PROVIDED MATERIAL:
════════

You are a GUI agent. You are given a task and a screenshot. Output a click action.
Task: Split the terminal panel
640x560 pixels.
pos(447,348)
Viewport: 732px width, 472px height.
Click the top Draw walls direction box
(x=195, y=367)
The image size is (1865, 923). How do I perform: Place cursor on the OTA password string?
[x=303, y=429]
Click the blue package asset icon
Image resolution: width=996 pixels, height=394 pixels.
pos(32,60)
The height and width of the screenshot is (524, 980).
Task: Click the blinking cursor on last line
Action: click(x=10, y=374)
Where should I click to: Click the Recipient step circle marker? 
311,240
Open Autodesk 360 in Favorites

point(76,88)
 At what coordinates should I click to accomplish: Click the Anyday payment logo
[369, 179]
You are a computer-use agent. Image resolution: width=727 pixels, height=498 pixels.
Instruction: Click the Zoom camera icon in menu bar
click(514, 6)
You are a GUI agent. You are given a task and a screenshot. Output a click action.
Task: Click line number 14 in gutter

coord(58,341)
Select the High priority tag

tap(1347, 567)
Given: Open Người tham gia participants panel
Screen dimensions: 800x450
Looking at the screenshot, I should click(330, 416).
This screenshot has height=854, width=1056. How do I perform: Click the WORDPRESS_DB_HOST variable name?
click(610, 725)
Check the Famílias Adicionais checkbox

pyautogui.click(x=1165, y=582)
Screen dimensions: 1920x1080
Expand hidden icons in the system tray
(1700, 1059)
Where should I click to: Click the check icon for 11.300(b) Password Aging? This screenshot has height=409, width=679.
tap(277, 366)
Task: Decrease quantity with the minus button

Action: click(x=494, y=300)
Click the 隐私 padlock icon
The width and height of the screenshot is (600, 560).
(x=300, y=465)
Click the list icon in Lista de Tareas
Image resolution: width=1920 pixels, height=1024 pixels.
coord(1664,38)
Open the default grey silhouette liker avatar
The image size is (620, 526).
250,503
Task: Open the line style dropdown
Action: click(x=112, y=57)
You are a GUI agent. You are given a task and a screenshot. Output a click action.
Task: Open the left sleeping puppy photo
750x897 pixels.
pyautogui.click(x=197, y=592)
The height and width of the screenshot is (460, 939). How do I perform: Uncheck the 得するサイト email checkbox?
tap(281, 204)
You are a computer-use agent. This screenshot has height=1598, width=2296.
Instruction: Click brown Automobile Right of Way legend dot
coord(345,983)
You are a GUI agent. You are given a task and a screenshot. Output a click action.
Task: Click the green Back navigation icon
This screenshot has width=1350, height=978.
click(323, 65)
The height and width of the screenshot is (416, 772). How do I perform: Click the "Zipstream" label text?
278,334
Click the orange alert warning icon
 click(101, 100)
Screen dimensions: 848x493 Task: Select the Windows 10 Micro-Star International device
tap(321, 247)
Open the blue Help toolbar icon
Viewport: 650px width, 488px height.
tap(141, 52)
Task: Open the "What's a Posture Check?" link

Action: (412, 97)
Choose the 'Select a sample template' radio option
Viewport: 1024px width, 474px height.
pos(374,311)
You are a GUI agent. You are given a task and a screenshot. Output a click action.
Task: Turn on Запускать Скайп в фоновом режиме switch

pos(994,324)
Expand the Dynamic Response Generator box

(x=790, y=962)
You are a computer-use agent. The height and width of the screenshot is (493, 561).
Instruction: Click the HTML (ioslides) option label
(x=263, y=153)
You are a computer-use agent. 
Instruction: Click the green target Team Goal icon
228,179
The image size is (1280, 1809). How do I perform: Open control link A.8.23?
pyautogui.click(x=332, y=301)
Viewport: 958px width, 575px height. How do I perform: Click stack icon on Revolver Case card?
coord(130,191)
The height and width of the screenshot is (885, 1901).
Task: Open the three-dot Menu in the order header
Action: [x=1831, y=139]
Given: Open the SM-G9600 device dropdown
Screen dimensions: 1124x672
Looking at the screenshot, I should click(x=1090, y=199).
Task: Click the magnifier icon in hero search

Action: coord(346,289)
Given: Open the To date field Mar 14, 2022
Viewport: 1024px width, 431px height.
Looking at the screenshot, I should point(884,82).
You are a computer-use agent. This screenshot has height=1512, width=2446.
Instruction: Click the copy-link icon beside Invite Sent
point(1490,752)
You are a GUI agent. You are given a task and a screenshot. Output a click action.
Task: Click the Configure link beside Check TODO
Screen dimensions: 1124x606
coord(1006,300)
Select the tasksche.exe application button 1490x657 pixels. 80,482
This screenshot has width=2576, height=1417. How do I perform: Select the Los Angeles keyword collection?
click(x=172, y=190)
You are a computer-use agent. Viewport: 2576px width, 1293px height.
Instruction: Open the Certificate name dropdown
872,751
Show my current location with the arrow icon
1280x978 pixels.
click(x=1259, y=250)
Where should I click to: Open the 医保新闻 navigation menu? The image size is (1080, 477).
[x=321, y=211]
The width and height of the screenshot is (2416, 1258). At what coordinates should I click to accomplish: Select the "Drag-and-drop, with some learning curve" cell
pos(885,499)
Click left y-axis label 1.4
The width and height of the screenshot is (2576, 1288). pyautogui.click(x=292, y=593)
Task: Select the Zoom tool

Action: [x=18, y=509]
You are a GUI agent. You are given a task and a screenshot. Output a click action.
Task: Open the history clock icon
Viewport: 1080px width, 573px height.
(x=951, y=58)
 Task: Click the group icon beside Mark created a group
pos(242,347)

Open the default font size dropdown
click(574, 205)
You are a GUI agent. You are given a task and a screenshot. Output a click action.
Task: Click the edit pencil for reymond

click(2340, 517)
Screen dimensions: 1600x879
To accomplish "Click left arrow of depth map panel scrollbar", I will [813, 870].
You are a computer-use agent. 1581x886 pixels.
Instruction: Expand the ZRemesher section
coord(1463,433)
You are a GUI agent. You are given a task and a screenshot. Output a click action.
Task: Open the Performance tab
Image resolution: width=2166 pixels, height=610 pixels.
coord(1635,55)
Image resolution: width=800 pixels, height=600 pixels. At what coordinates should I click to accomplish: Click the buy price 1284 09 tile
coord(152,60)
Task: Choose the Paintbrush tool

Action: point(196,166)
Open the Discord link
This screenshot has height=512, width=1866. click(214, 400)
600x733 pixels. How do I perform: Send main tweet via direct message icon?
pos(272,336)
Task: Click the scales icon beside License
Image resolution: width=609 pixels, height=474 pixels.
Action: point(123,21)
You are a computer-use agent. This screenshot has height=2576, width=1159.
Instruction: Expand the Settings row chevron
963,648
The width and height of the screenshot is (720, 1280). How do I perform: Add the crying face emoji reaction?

════════

PROBLEM TO SOLVE: Rescale the material, starting at the line containing "has height=1512, width=2446." and ending after the line containing "Select the tasksche.exe". Repeat every line, requests included, but multiply each click coordinate in the answers by 2.1 and round to whole numbers, with halves going up.

RESULT OF THE TASK:
You are a computer-use agent. This screenshot has height=1512, width=2446.
Instruction: Click the copy-link icon beside Invite Sent
point(3129,1579)
You are a GUI agent. You are given a task and a screenshot. Output a click action.
Task: Click the Configure link beside Check TODO
Screen dimensions: 1124x606
coord(2113,630)
Select the tasksche.exe application button 1490x657 pixels. 168,1012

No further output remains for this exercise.